**** MATERIAL PROVIDED ****

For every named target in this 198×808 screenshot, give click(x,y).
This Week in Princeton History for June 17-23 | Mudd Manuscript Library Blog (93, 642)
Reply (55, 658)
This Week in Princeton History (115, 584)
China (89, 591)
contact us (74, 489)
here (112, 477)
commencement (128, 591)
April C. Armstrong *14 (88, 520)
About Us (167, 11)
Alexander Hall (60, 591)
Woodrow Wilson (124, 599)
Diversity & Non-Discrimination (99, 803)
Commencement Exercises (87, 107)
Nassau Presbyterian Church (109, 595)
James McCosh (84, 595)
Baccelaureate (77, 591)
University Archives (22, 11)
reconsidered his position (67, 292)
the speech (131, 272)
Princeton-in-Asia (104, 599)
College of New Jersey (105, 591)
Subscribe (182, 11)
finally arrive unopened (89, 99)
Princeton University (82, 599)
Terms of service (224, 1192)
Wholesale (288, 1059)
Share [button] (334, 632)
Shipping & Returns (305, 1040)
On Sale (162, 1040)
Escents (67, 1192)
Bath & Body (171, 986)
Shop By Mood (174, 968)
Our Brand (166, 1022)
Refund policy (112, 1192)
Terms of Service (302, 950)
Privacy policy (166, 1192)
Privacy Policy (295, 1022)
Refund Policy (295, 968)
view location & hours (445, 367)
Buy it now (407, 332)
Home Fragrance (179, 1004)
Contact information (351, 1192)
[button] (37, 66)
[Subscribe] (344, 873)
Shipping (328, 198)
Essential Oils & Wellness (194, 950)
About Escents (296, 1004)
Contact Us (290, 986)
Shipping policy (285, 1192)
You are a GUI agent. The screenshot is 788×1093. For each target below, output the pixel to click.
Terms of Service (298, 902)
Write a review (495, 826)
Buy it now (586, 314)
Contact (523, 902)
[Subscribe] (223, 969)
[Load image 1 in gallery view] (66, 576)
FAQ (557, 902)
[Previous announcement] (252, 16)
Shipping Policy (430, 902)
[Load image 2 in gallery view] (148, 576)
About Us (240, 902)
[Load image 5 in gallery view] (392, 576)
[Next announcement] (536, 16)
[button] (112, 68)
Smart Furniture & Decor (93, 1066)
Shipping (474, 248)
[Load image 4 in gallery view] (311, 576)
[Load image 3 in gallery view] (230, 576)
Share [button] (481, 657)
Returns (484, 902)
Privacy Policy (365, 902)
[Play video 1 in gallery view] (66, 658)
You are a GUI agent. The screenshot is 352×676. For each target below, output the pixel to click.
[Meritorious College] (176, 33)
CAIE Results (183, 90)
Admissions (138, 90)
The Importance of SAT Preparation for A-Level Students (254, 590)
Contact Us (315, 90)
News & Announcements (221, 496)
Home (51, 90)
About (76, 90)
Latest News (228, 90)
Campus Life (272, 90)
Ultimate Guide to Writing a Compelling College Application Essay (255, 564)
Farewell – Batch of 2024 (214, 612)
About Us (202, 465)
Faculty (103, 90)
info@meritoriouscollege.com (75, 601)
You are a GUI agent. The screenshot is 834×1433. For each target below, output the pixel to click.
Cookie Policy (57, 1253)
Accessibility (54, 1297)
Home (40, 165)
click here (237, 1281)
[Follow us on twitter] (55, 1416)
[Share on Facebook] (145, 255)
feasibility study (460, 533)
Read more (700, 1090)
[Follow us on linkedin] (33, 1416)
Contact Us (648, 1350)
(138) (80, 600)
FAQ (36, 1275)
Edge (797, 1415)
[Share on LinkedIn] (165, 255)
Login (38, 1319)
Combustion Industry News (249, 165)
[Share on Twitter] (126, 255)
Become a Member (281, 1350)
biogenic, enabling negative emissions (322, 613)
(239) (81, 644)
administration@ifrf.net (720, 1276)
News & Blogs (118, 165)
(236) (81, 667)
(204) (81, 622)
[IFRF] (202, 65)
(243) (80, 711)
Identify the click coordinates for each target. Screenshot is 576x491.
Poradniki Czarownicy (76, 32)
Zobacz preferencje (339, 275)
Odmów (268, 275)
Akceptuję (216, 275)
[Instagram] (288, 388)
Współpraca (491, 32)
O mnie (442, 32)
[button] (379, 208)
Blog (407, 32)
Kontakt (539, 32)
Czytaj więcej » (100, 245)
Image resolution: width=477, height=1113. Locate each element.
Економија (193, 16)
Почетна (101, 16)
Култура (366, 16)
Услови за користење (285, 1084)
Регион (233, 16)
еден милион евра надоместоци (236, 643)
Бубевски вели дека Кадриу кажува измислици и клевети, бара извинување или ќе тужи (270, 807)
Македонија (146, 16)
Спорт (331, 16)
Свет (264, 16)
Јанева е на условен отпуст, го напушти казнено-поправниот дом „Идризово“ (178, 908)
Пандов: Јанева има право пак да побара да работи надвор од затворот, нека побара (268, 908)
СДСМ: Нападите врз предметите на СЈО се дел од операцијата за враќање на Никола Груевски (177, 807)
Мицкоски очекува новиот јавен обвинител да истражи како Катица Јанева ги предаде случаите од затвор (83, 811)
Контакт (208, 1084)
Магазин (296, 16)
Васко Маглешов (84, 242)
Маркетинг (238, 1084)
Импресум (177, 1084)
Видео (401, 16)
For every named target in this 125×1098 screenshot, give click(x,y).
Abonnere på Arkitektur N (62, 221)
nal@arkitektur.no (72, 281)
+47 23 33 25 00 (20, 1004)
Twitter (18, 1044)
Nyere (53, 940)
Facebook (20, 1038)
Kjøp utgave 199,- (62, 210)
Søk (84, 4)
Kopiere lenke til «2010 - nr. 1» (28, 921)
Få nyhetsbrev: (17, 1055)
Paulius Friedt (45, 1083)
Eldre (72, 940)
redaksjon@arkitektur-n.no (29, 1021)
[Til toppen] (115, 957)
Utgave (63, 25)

****

- PROBLEM DESCRIPTION:
Across all the records, rename "Buy it now" to "Buy now" and leave every other part of the lines as it is.

- EXERCISE RESPONSE:
For every named target in this 198×808 screenshot, give click(x,y).
This Week in Princeton History for June 17-23 | Mudd Manuscript Library Blog (93, 642)
Reply (55, 658)
This Week in Princeton History (115, 584)
China (89, 591)
contact us (74, 489)
here (112, 477)
commencement (128, 591)
April C. Armstrong *14 (88, 520)
About Us (167, 11)
Alexander Hall (60, 591)
Woodrow Wilson (124, 599)
Diversity & Non-Discrimination (99, 803)
Commencement Exercises (87, 107)
Nassau Presbyterian Church (109, 595)
James McCosh (84, 595)
Baccelaureate (77, 591)
University Archives (22, 11)
reconsidered his position (67, 292)
the speech (131, 272)
Princeton-in-Asia (104, 599)
College of New Jersey (105, 591)
Subscribe (182, 11)
finally arrive unopened (89, 99)
Princeton University (82, 599)
Terms of service (224, 1192)
Wholesale (288, 1059)
Share [button] (334, 632)
Shipping & Returns (305, 1040)
On Sale (162, 1040)
Escents (67, 1192)
Bath & Body (171, 986)
Shop By Mood (174, 968)
Our Brand (166, 1022)
Refund policy (112, 1192)
Terms of Service (302, 950)
Privacy policy (166, 1192)
Privacy Policy (295, 1022)
Refund Policy (295, 968)
view location & hours (445, 367)
Buy now (407, 332)
Home Fragrance (179, 1004)
Contact information (351, 1192)
[button] (37, 66)
[Subscribe] (344, 873)
Shipping (328, 198)
Essential Oils & Wellness (194, 950)
About Escents (296, 1004)
Contact Us (290, 986)
Shipping policy (285, 1192)
You are a GUI agent. The screenshot is 788×1093. For each target below, output the pixel to click.
Terms of Service (298, 902)
Write a review (495, 826)
Buy now (586, 314)
Contact (523, 902)
[Subscribe] (223, 969)
[Load image 1 in gallery view] (66, 576)
FAQ (557, 902)
[Previous announcement] (252, 16)
Shipping Policy (430, 902)
[Load image 2 in gallery view] (148, 576)
About Us (240, 902)
[Load image 5 in gallery view] (392, 576)
[Next announcement] (536, 16)
[button] (112, 68)
Smart Furniture & Decor (93, 1066)
Shipping (474, 248)
[Load image 4 in gallery view] (311, 576)
[Load image 3 in gallery view] (230, 576)
Share [button] (481, 657)
Returns (484, 902)
Privacy Policy (365, 902)
[Play video 1 in gallery view] (66, 658)
You are a GUI agent. The screenshot is 352×676. For each target below, output the pixel to click.
[Meritorious College] (176, 33)
CAIE Results (183, 90)
Admissions (138, 90)
The Importance of SAT Preparation for A-Level Students (254, 590)
Contact Us (315, 90)
News & Announcements (221, 496)
Home (51, 90)
About (76, 90)
Latest News (228, 90)
Campus Life (272, 90)
Ultimate Guide to Writing a Compelling College Application Essay (255, 564)
Farewell – Batch of 2024 (214, 612)
About Us (202, 465)
Faculty (103, 90)
info@meritoriouscollege.com (75, 601)
You are a GUI agent. The screenshot is 834×1433. For each target below, output the pixel to click.
Cookie Policy (57, 1253)
Accessibility (54, 1297)
Home (40, 165)
click here (237, 1281)
[Follow us on twitter] (55, 1416)
[Share on Facebook] (145, 255)
feasibility study (460, 533)
Read more (700, 1090)
[Follow us on linkedin] (33, 1416)
Contact Us (648, 1350)
(138) (80, 600)
FAQ (36, 1275)
Edge (797, 1415)
[Share on LinkedIn] (165, 255)
Login (38, 1319)
Combustion Industry News (249, 165)
[Share on Twitter] (126, 255)
Become a Member (281, 1350)
biogenic, enabling negative emissions (322, 613)
(239) (81, 644)
administration@ifrf.net (720, 1276)
News & Blogs (118, 165)
(236) (81, 667)
(204) (81, 622)
[IFRF] (202, 65)
(243) (80, 711)
Identify the click coordinates for each target. Screenshot is 576x491.
Poradniki Czarownicy (76, 32)
Zobacz preferencje (339, 275)
Odmów (268, 275)
Akceptuję (216, 275)
[Instagram] (288, 388)
Współpraca (491, 32)
O mnie (442, 32)
[button] (379, 208)
Blog (407, 32)
Kontakt (539, 32)
Czytaj więcej » (100, 245)
Image resolution: width=477, height=1113. Locate each element.
Економија (193, 16)
Почетна (101, 16)
Култура (366, 16)
Услови за користење (285, 1084)
Регион (233, 16)
еден милион евра надоместоци (236, 643)
Бубевски вели дека Кадриу кажува измислици и клевети, бара извинување или ќе тужи (270, 807)
Македонија (146, 16)
Спорт (331, 16)
Свет (264, 16)
Јанева е на условен отпуст, го напушти казнено-поправниот дом „Идризово“ (178, 908)
Пандов: Јанева има право пак да побара да работи надвор од затворот, нека побара (268, 908)
СДСМ: Нападите врз предметите на СЈО се дел од операцијата за враќање на Никола Груевски (177, 807)
Мицкоски очекува новиот јавен обвинител да истражи како Катица Јанева ги предаде случаите од затвор (83, 811)
Контакт (208, 1084)
Магазин (296, 16)
Васко Маглешов (84, 242)
Маркетинг (238, 1084)
Импресум (177, 1084)
Видео (401, 16)
For every named target in this 125×1098 screenshot, give click(x,y).
Abonnere på Arkitektur N (62, 221)
nal@arkitektur.no (72, 281)
+47 23 33 25 00 (20, 1004)
Twitter (18, 1044)
Nyere (53, 940)
Facebook (20, 1038)
Kjøp utgave 199,- (62, 210)
Søk (84, 4)
Kopiere lenke til «2010 - nr. 1» (28, 921)
Få nyhetsbrev: (17, 1055)
Paulius Friedt (45, 1083)
Eldre (72, 940)
redaksjon@arkitektur-n.no (29, 1021)
[Til toppen] (115, 957)
Utgave (63, 25)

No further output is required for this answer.